In late summer of 2010, with just a few months til our wedding, I was determined to change this fluctuating pattern with myself. I wanted more than anything to wake up on our wedding day feeling the most healthy and strong as Ive ever felt in my entire life. AND I DID! :) It was not easy but I realized that somewhere inside of me I had the mental strength to get to my physical goals. With each passing week I was feeling that much more confidant in myself and seeing rapid results. And I felt more ALIVE than I have had in a decade. With bikram yoga, I have found something which my body and mind respond to and a practice that I openly plan my free time around. The conditioning classes at Equinox gave me examples of how muscle confusion along with the energy of a full class working together is a powerful thing to change a life. I know it changed mine.

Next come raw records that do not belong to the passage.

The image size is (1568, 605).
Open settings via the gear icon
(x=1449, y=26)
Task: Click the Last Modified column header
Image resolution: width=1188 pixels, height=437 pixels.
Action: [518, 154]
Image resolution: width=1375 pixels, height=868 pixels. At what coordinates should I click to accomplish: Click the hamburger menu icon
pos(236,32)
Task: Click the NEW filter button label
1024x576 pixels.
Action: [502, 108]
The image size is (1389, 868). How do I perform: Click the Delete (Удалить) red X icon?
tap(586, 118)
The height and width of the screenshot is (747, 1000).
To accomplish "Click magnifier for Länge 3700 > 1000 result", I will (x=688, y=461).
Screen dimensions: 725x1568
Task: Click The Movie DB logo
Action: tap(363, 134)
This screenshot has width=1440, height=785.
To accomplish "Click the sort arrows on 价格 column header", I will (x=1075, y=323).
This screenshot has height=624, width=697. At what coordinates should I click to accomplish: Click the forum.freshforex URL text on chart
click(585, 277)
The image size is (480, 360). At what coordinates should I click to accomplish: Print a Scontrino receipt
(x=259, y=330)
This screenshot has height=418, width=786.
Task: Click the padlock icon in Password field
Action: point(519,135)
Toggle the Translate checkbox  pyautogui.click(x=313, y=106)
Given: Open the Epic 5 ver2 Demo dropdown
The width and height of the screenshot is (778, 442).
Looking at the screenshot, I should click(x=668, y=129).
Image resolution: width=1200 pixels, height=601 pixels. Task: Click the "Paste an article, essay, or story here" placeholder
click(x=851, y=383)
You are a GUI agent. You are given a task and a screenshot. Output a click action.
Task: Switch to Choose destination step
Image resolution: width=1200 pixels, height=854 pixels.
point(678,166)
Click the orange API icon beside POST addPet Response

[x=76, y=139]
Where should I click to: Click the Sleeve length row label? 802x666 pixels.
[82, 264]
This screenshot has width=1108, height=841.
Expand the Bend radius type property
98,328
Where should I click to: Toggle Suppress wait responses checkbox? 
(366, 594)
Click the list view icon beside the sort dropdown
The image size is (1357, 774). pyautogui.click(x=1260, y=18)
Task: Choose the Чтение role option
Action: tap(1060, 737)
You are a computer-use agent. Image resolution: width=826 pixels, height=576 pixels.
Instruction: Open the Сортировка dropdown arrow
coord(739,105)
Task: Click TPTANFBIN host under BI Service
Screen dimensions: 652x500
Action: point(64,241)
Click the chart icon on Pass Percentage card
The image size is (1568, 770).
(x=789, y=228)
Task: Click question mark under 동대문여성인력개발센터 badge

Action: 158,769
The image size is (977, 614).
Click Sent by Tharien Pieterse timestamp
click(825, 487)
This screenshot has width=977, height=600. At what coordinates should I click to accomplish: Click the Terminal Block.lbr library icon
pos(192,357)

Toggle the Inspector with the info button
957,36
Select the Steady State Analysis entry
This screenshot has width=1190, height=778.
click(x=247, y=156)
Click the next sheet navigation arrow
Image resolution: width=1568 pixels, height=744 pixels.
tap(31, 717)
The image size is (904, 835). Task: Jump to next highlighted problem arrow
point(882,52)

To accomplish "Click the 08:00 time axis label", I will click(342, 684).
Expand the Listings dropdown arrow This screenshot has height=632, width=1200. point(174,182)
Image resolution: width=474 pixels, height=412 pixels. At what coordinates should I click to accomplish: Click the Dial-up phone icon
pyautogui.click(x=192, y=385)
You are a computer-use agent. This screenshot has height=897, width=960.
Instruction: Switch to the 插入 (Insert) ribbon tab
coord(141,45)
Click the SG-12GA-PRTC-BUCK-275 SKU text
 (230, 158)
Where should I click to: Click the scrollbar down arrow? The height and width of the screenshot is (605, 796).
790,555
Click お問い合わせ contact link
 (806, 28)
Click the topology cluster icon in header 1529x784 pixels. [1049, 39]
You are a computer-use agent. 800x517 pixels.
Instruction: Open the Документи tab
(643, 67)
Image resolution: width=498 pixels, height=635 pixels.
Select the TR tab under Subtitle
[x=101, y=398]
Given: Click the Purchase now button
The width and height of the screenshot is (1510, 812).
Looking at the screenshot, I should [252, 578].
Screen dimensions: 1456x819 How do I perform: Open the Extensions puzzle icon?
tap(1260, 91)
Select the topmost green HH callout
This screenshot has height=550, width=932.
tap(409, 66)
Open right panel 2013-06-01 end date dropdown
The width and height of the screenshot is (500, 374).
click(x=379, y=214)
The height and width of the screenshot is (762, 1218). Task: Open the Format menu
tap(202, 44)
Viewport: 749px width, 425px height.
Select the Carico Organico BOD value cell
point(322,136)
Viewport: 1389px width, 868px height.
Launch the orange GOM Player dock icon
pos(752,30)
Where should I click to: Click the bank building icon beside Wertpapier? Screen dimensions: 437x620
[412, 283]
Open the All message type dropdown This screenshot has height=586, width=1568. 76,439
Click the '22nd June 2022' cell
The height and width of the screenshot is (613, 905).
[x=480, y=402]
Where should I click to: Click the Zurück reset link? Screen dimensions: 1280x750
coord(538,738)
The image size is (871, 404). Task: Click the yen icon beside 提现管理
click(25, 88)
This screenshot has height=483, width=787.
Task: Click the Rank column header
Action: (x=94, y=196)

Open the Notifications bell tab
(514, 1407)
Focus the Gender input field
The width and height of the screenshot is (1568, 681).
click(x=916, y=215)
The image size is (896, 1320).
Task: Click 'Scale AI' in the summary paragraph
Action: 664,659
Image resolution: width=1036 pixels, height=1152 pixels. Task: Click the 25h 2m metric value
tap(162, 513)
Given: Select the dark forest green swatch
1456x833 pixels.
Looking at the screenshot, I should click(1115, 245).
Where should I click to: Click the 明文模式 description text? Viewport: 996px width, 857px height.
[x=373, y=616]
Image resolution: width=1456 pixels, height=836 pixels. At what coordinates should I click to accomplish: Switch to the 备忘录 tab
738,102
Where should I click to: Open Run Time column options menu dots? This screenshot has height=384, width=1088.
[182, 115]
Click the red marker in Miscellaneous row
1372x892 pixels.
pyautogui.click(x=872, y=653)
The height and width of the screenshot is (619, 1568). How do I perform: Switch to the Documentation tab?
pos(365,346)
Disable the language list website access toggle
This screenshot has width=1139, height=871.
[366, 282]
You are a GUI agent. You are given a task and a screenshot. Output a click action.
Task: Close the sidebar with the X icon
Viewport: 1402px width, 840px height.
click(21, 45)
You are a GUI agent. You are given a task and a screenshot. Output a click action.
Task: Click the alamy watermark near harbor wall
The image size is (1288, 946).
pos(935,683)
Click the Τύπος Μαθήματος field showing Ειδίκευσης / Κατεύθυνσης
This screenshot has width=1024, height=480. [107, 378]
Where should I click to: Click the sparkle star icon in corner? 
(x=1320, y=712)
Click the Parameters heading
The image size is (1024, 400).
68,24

My hip surgery in February was a real tough setback and boy did I struggle with the healing process and just being patient with myself. But now, I am back in the game. I didnt let a week go by since my PT was complete that I didnt attempt my routine pre-surgery. Yes, I am levels behind where I want to be but I didnt fall back into a routine of completely disregarding what I know my body needs and mind craves. Small victories on the road back to 100% (in a 115 degree room with 40% humidy works for me!).
PS: Ive started a Bikram Count on the side of this blog to keep me accountable for my practice. It feels really good to add each tally mark, so why not?!